第20話 応戦
「シャアアッ!!!」
鎌のような形になった白い腕が、
風を薙ぎ、鋭い刃を輝かせて喰らいかかる白い凶器。首を刈るという殺気が、空気の揺れに乗ってギルバートに伝わる。
「速いッ…!」
刃が首に接触するすんでのところで、ギルバートはそれを回避した。身体を葦のようにしならせて後方へ退ったが、勇者の刃はギルバートの兜を弾き飛ばした。
「チィッ…!」
撥ね飛ばされた兜の中から、ギルバートの素顔が露になる。
緑の体色に、鷹の嘴のような鋭い鼻。魔族であることを象徴するような厳しい目付き。赤い眼球。
「くそッ…!」
ギルバートは体制を立て直し、勇者から距離を取る。
「野郎ォ…一瞬で間合いを詰めて俺の兜を弾き飛ばしやがった…。なんてスピードだ…」
ギルバートは拳を握り、構え直す。気を抜いていると、次に撥ね飛ばされるのは首だ。
「オトナシクシテロ…」
一撃を外した勇者は、ギルバートを睨む。ギルバートを視界に捉えながら、身体をゆらりと傾けた。

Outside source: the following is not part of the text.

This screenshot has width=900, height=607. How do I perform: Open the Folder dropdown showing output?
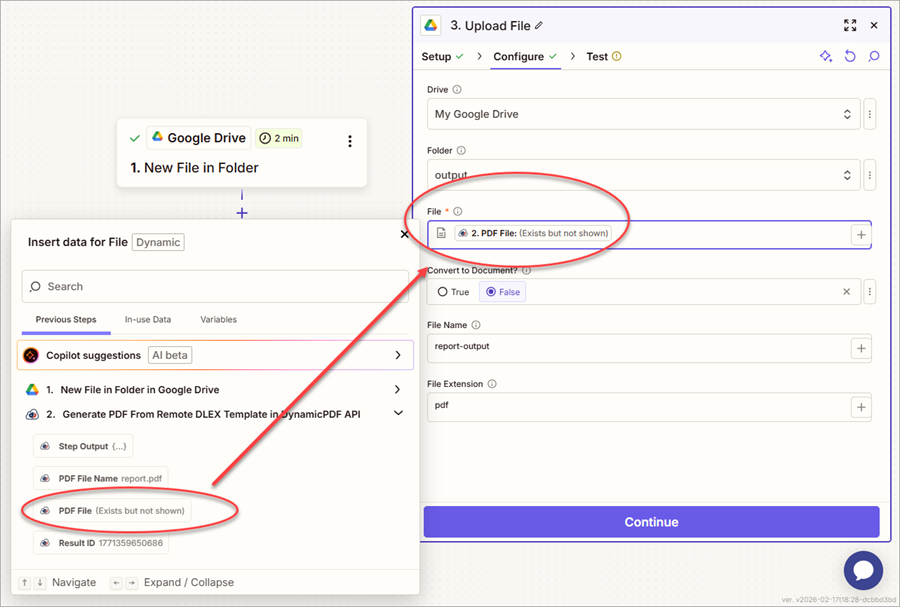(643, 175)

来る。そう思った次の瞬間、ギルバートと勇者の間合いは、一挙に詰められていた。ギルバートが見たものは、振り上げられた凶器。一息吐く間もなく、命を刈り取られる距離に入られた。
「野郎ォッッ!!!」
「死ネ…!」
ギルバートの首巻きが揺らめいた。振り下ろされる鎌に、己の拳で挑む。アッパー気味に突き上げた拳は、間もなく純白の刃と激突し、火花を散らして弾かれた。
勇者の鎌も、拳に当てられた衝撃で狙いを外して地面に突き刺さった。
「痛ェッ…!『硬化』を使っててもこれかよ…!」
刃を拳で受けたギルバートも、相応のダメージを負った。拳に、深い痣が刻まれている。
「蝿ガ…」
地面に突き刺さった刃を抜き、勇者はギルバートに向き直った。